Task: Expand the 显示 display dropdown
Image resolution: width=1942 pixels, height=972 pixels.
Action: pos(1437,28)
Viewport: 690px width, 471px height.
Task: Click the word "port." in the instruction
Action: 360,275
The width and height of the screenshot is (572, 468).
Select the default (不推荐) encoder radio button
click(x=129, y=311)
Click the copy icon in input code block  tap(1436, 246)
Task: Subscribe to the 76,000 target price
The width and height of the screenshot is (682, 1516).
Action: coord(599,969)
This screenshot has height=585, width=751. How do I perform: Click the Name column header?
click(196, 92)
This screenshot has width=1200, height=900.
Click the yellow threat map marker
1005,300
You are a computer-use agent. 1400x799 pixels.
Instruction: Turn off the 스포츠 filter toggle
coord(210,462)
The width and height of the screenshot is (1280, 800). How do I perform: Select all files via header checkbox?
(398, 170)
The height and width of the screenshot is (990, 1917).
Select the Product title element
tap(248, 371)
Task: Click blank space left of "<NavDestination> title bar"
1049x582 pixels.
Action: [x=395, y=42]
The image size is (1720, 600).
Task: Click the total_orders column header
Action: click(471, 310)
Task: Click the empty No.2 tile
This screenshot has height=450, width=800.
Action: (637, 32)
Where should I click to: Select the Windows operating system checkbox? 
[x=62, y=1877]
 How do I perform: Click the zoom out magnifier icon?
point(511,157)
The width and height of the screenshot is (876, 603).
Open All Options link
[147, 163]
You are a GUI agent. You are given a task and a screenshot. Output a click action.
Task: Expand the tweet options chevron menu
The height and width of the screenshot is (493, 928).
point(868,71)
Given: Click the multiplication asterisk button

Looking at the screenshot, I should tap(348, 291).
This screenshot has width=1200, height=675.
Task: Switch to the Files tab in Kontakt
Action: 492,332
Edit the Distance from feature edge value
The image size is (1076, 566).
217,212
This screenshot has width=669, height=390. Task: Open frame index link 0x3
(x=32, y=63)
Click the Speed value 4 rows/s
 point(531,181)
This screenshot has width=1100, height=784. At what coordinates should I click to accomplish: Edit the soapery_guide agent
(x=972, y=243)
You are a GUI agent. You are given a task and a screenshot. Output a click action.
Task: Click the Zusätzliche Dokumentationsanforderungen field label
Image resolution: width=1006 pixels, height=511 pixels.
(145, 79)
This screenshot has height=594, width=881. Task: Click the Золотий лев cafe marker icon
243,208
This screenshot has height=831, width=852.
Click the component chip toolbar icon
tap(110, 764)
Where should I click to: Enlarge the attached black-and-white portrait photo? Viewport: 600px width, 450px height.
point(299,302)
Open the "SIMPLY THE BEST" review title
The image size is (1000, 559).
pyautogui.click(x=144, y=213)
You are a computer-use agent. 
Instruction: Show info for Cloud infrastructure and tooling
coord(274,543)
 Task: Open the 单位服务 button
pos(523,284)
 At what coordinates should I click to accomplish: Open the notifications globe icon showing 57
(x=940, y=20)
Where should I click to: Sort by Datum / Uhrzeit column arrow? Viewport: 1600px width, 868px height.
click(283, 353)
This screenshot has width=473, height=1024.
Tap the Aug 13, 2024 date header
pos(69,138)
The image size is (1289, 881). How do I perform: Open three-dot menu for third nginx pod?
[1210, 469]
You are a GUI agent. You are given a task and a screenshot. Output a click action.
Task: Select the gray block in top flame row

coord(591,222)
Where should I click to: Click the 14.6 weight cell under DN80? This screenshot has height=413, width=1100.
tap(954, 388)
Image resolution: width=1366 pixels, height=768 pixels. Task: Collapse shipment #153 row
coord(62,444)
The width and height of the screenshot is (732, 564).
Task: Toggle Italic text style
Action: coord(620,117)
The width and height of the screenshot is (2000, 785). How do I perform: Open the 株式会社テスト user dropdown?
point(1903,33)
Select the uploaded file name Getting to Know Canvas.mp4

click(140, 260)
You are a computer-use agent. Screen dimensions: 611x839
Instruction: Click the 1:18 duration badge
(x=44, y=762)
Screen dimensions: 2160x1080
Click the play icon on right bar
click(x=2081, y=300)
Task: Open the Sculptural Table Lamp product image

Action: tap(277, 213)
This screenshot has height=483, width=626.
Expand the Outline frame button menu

────────────────────────────────────────

▶ [Task]: The lines above starting at the one that contains "Task: Click the empty No.2 tile" and ending at the one that contains "Task: Click the Zusätzliche" must be transcribed exactly, and no other lines may appear.

▶ [Answer to the problem]:
Task: Click the empty No.2 tile
This screenshot has height=450, width=800.
Action: (637, 32)
Where should I click to: Select the Windows operating system checkbox? 
[x=62, y=1877]
 How do I perform: Click the zoom out magnifier icon?
point(511,157)
The width and height of the screenshot is (876, 603).
Open All Options link
[147, 163]
You are a GUI agent. You are given a task and a screenshot. Output a click action.
Task: Expand the tweet options chevron menu
The height and width of the screenshot is (493, 928).
point(868,71)
Given: Click the multiplication asterisk button

Looking at the screenshot, I should tap(348, 291).
This screenshot has width=1200, height=675.
Task: Switch to the Files tab in Kontakt
Action: 492,332
Edit the Distance from feature edge value
The image size is (1076, 566).
217,212
This screenshot has width=669, height=390. Task: Open frame index link 0x3
(x=32, y=63)
Click the Speed value 4 rows/s
 point(531,181)
This screenshot has width=1100, height=784. At what coordinates should I click to accomplish: Edit the soapery_guide agent
(x=972, y=243)
You are a GUI agent. You are given a task and a screenshot. Output a click action.
Task: Click the Zusätzliche Dokumentationsanforderungen field label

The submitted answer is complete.